Exercise input: Begin

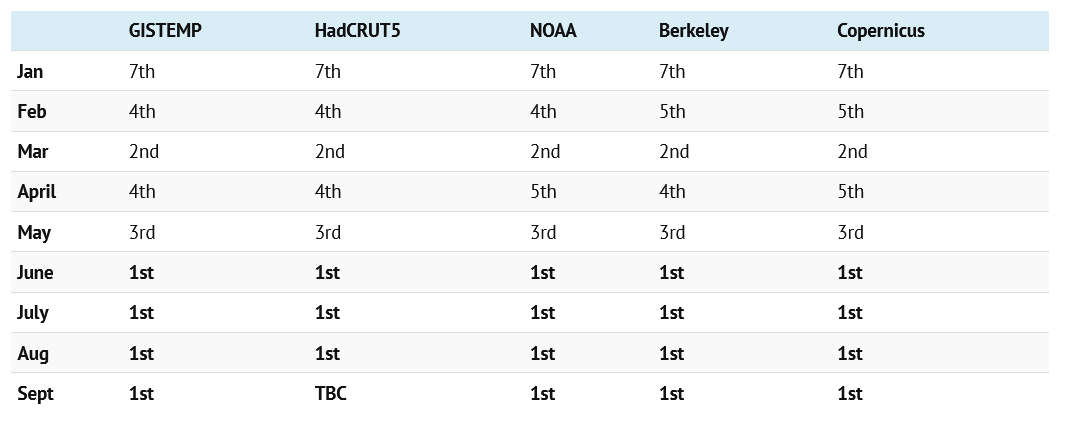Select the Feb row label
Screen dimensions: 1068x427
pos(31,112)
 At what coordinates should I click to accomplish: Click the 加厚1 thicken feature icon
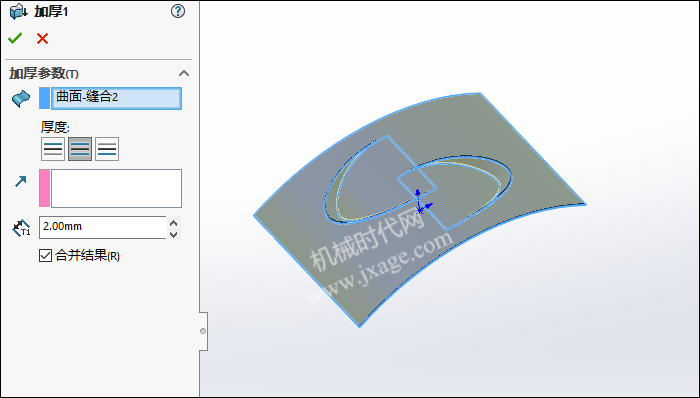(18, 12)
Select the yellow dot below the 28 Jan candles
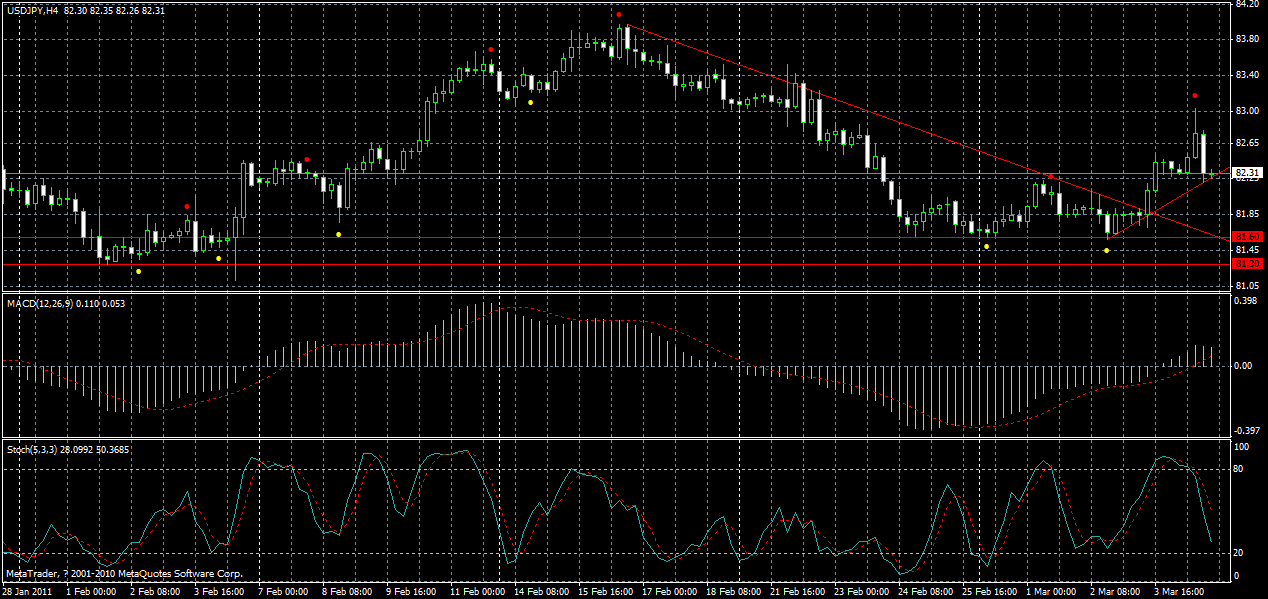 [138, 270]
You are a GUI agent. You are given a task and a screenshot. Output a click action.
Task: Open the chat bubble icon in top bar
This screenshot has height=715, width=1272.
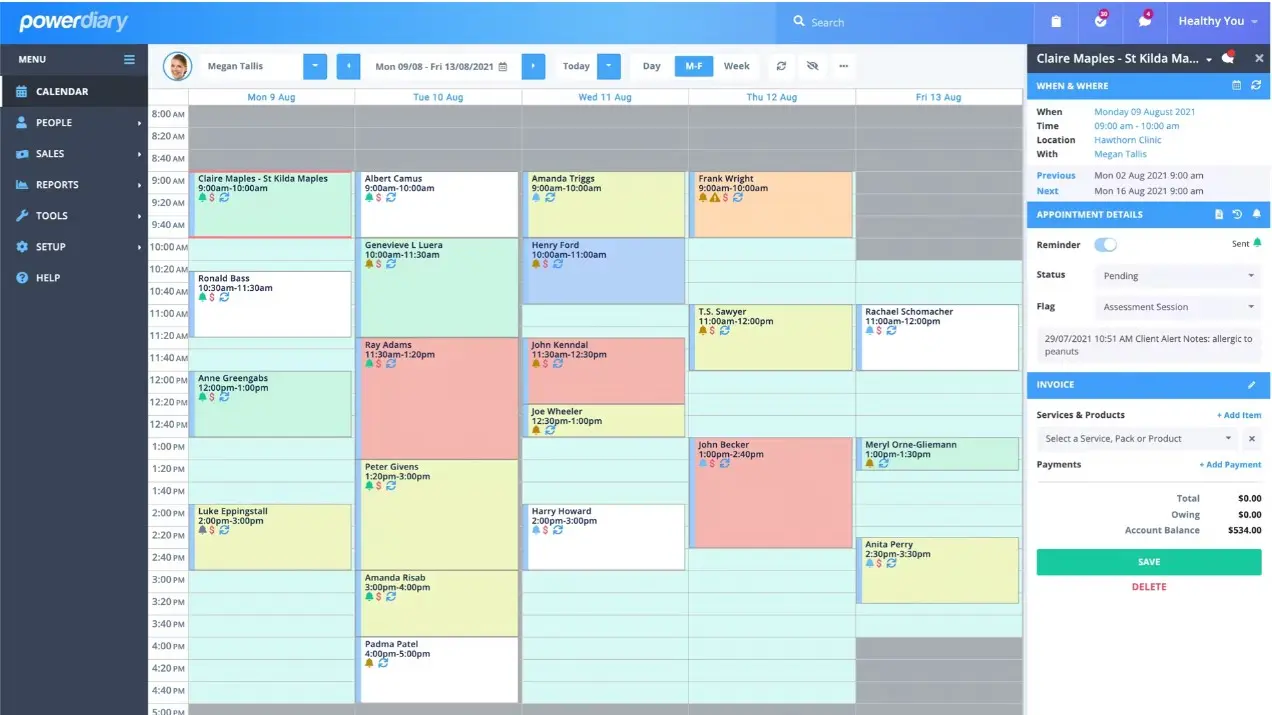(x=1143, y=21)
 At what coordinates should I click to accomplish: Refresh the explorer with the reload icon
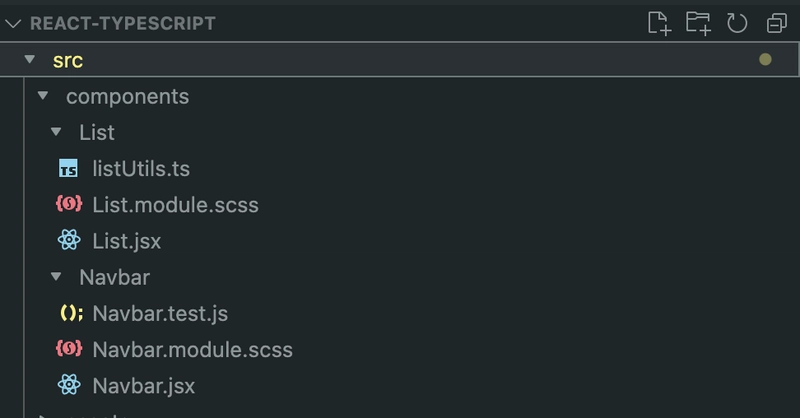tap(737, 23)
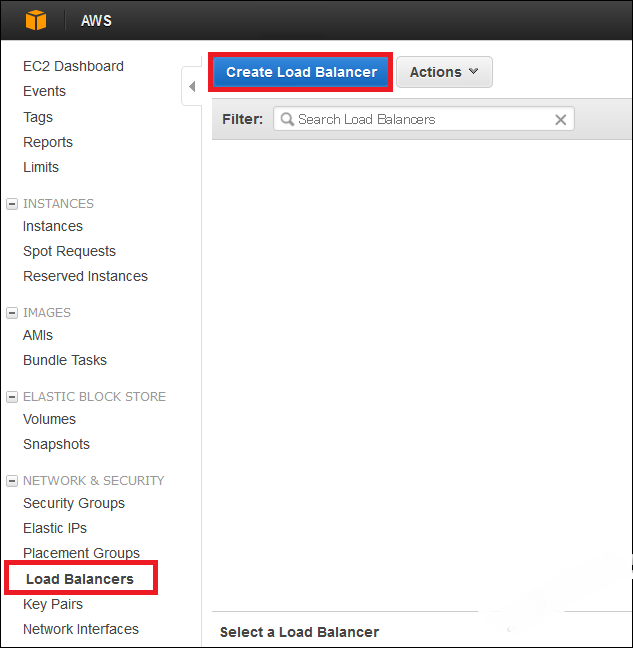Clear the search with the X icon
Screen dimensions: 633x648
[x=561, y=120]
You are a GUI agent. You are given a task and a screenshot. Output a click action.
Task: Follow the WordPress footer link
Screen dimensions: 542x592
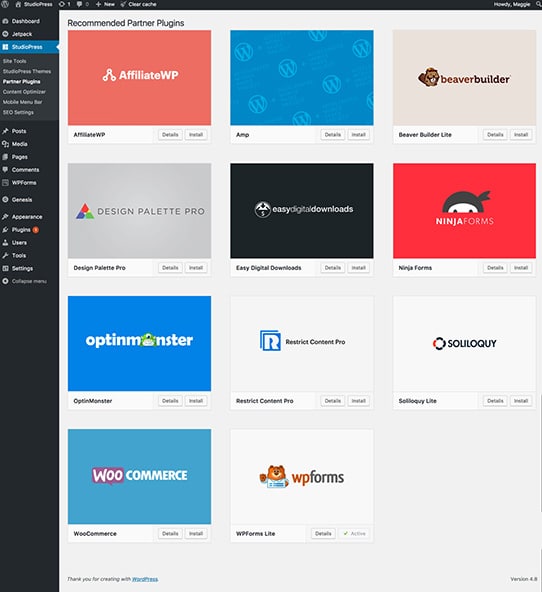[x=145, y=579]
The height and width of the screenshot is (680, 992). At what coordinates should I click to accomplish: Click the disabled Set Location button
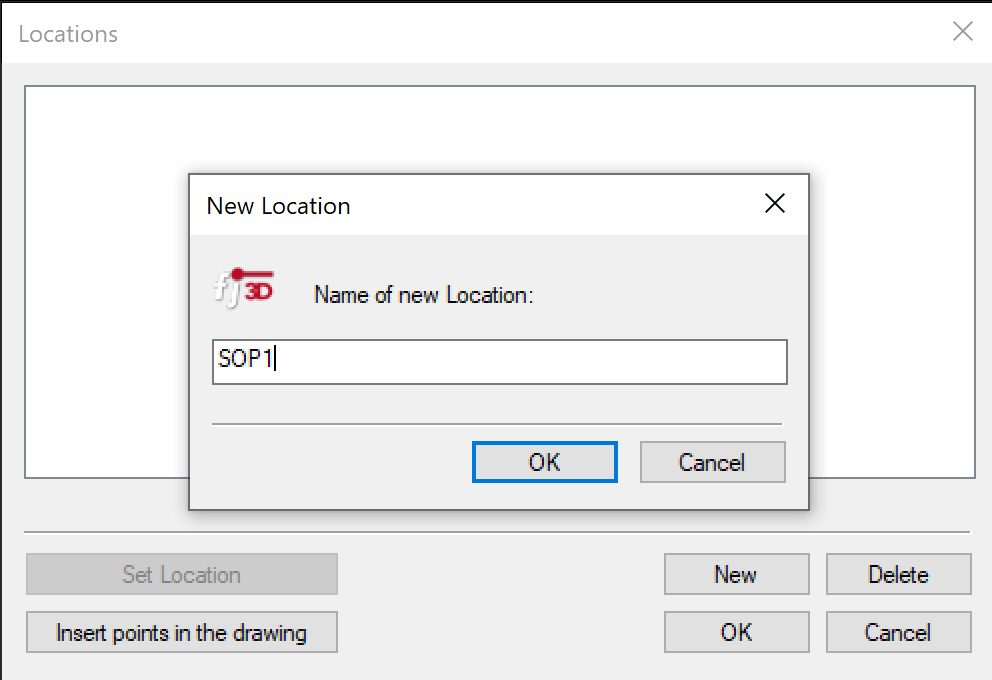click(181, 574)
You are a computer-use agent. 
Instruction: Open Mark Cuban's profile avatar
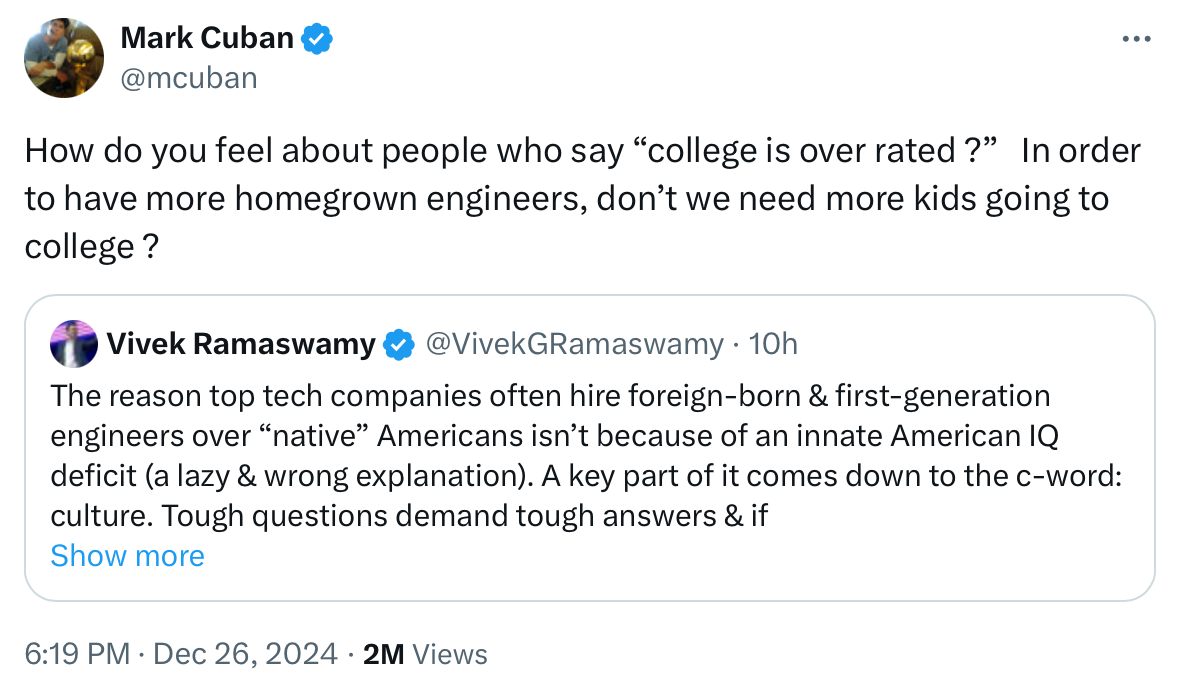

Exercise input: End

* Problem description *
Write each line exactly as it appears, from the line that holds "At what coordinates should I click to accomplish: Refresh" through the closing line of the data above, and leave every picture out.

* The completed task *
 At what coordinates should I click to accomplish: Refresh the explorer with the reload icon
tap(737, 23)
Clear the search with the X icon
Screen dimensions: 633x648
[x=561, y=120]
You are a GUI agent. You are given a task and a screenshot. Output a click action.
Task: Follow the WordPress footer link
Screen dimensions: 542x592
[x=145, y=579]
The height and width of the screenshot is (680, 992). At what coordinates should I click to accomplish: Click the disabled Set Location button
click(181, 574)
You are a computer-use agent. 
Instruction: Open Mark Cuban's profile avatar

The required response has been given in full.